▸ EXERCISE BRIEF
Look through the material below and copy exactly the lines from the line with "Task: Open version history clock icon" to the line with "Click Collapse menu", those two lines included.

▸ DATA FOR REVIEW
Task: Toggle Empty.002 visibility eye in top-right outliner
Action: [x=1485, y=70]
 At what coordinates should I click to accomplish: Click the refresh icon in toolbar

---

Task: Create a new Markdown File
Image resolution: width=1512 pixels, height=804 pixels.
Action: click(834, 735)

* * *

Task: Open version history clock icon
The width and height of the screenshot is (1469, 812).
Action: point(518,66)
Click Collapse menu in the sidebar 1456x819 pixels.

▸ YOUR RESPONSE
Task: Open version history clock icon
The width and height of the screenshot is (1469, 812).
Action: point(518,66)
Click Collapse menu in the sidebar 1456x819 pixels.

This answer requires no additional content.